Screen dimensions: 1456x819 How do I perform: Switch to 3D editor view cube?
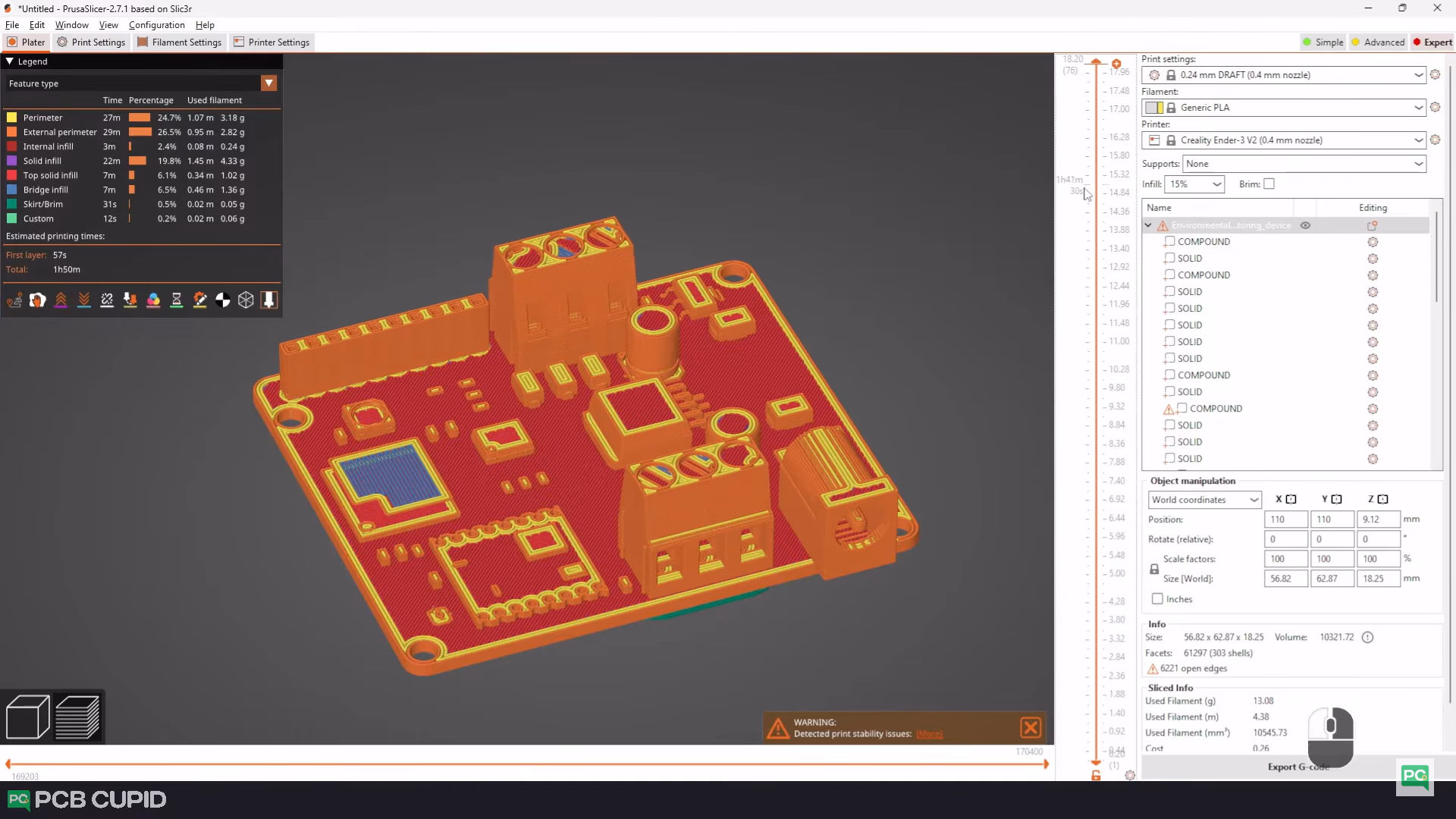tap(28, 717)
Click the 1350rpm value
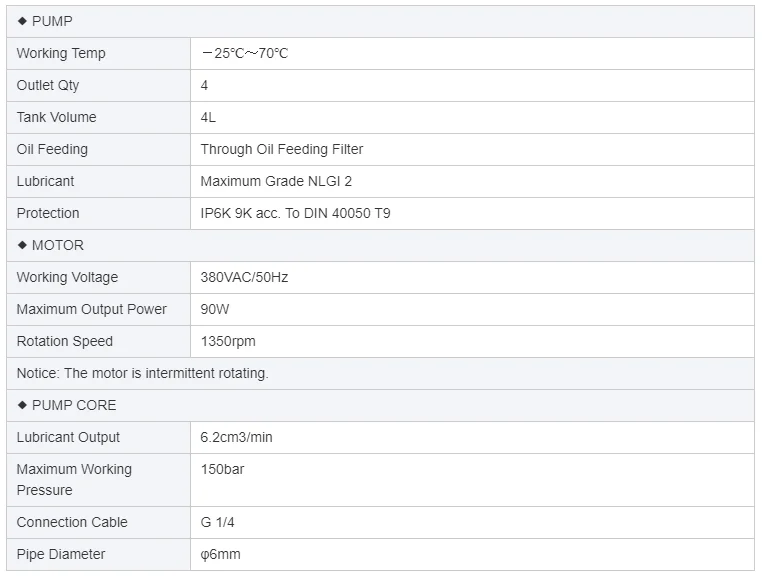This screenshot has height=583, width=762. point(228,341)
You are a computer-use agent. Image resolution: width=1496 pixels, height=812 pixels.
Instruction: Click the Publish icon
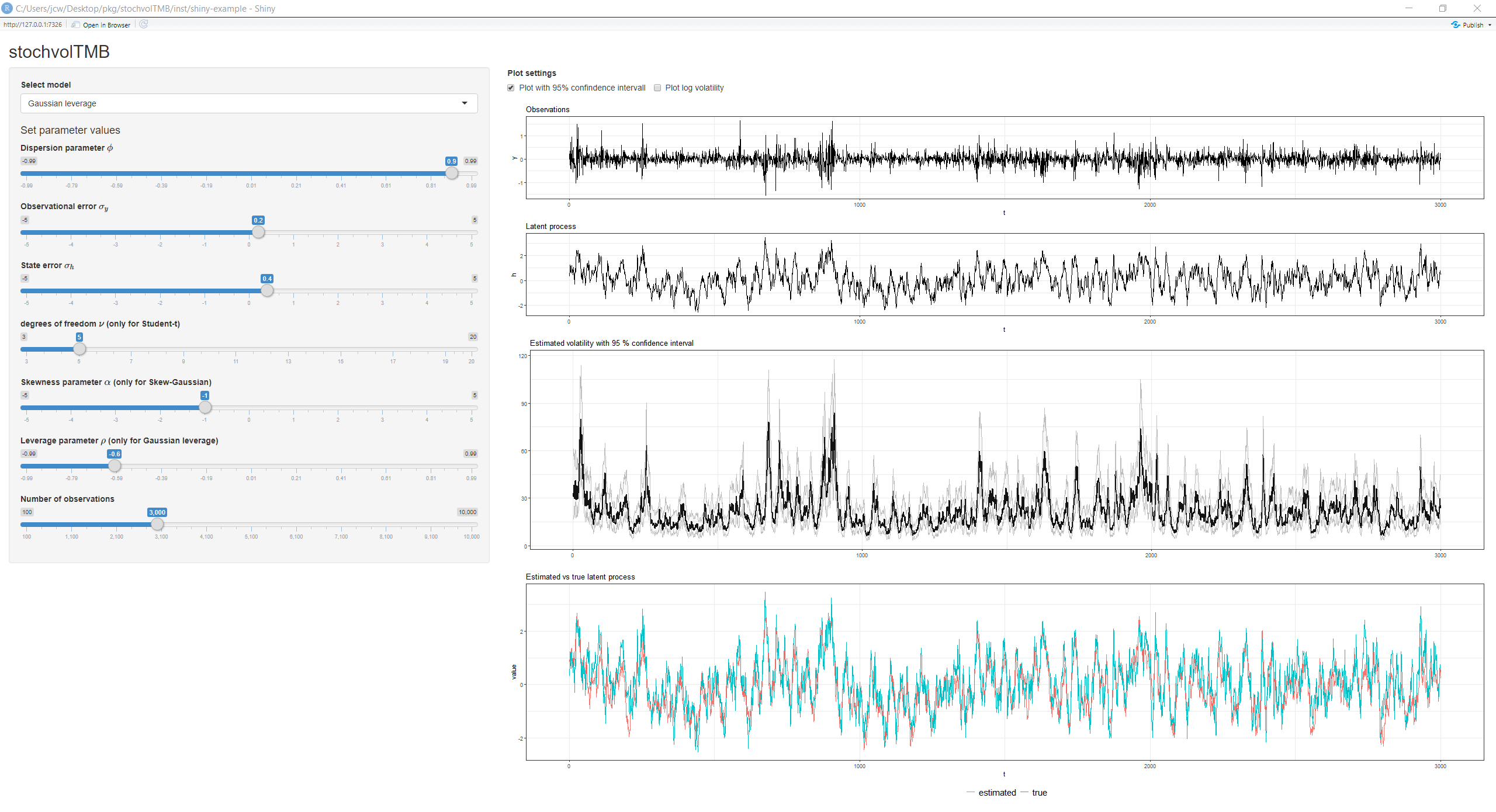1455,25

+++

-- REQUIREMENT --
Quote each line above in which the word "Click" appears.

-- SOLUTION FOR THIS TASK --
Click the 1350rpm value
Instruction: Click the Publish icon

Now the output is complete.